Sì, fu l’unico albo di fantascienza di quella collana, uscì in edicola nel 1981. Bonelli me lo chiese come sfida: lui sapeva che mi piaceva l’astronomia, così volle vedere se ero capace di inventare un fumetto. Io scrissi il soggetto, poi la sceneggiatura la realizzò Giorgio Pezzin. Credo di averlo finito in quattro mesi: quando facevo fumetti, la mia regola era “ogni giorno una tavola“! Al mattino le matite, al pomeriggio le chine. Bonelli si meravigliò: “Oh, per uno che fa un albo ogni vent’anni…“
► Perché era un bel po’ che non disegnavi fumetti, dopo “Maschera Nera”…

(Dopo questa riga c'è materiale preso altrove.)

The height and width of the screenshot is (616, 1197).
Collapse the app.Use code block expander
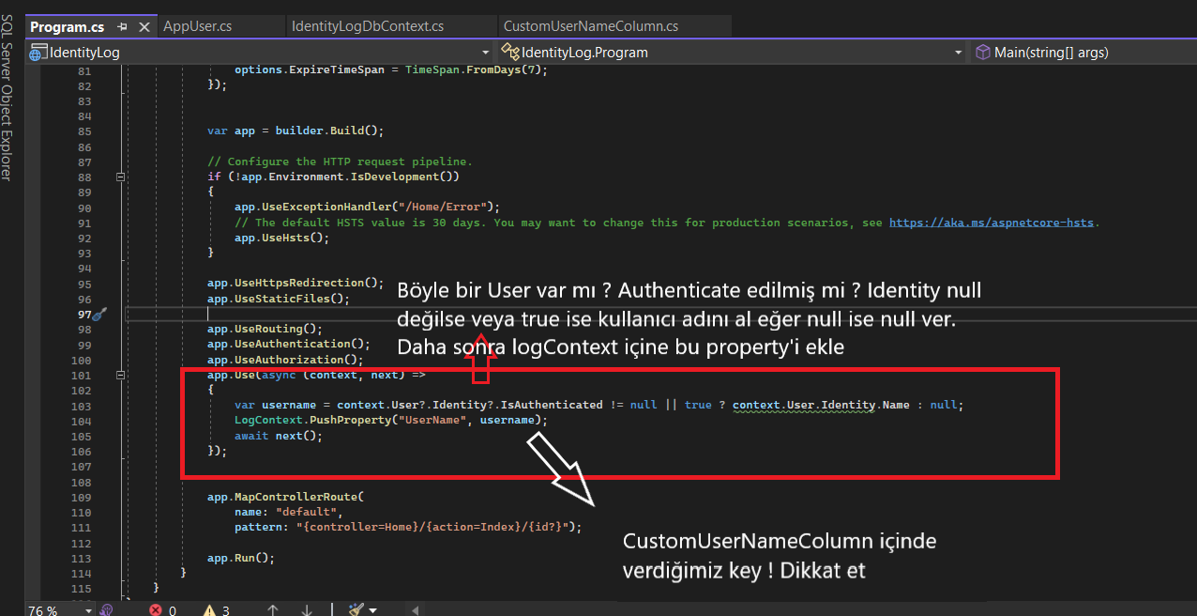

Dopo “Maschera Nera”, nei primi anni ’60, feci “Thomas”, nel 1969, e poi altri piccoli fumetti di vario genere, anche caricaturale. Qualche cosa avevo fatto, però era da un bel po’ che non mi mettevo all’opera su di un albo intero.
► Parlando invece dal lato grafico, in particolare dei tanti loghi o titoli che hai realizzato per la nostra Casa editrice, ce n’è uno al quale sei particolarmente affezionato?
Non saprei… forse il logo di Nathan Never è quello che mi piace più di tutti. Quello per Dylan Dog è molto apprezzato, ma in realtà lo feci in quel modo soprattutto perché doveva risultare ben leggibile. Invece in Nathan Never, che è successivo a quello dell’Indagatore dell’Incubo, c’è un po’ più di elaborazione. All’epoca di Mister No, invece, si usava ancora mettere il marchietto un po’… diciamo così, volante! Non c’era la testata con posizione fissa, in alto… E il marchietto non era caratterizzato da un segno regolare, dritto dritto: lo feci un po’ mosso, quasi zigrinato, renderlo un po’ più morbido e dinamico. Era un periodo in cui non si usavano ancora i computer e anche le ombre sul bordo di un logo le si disegnava a mano…
Riguardo i titoli delle storie (sia quelli in copertina che quelli interni), ne ho realizzati talmente tanti che fatico a ricordarmene qualcuno che prediligo rispetto agli altri. Cercavo sempre di sfruttare la suggestione di alcune parole che li componevano per scatenare la mia fantasia e divertirmi un po’, muovendo i caratteri, distorcendoli, trasformandoli in modo che accompagnassero e presentassero nel modo migliore l’avventura al lettore.